**What to produce:** From the data below, return the exact lines starting at the line containing "The image size" and ending at the line containing "Task: Tap the back arrow icon", both included, and nothing else.
--- Input material ---
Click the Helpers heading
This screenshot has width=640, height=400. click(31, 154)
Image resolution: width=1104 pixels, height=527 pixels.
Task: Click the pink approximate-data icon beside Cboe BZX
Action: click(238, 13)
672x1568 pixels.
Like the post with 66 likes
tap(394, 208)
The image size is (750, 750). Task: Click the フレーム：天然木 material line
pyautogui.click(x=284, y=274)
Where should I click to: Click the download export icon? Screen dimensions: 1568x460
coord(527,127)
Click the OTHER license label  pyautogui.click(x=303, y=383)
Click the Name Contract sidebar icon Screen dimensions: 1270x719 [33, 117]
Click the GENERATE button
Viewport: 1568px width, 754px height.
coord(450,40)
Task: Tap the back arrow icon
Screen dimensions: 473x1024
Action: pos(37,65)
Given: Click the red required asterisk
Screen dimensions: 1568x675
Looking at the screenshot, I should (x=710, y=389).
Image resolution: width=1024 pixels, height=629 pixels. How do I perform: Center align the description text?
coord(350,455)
---
**Answer space:**
The image size is (750, 750). Task: Click the フレーム：天然木 material line
pyautogui.click(x=284, y=274)
Where should I click to: Click the download export icon? Screen dimensions: 1568x460
coord(527,127)
Click the OTHER license label  pyautogui.click(x=303, y=383)
Click the Name Contract sidebar icon Screen dimensions: 1270x719 [33, 117]
Click the GENERATE button
Viewport: 1568px width, 754px height.
coord(450,40)
Task: Tap the back arrow icon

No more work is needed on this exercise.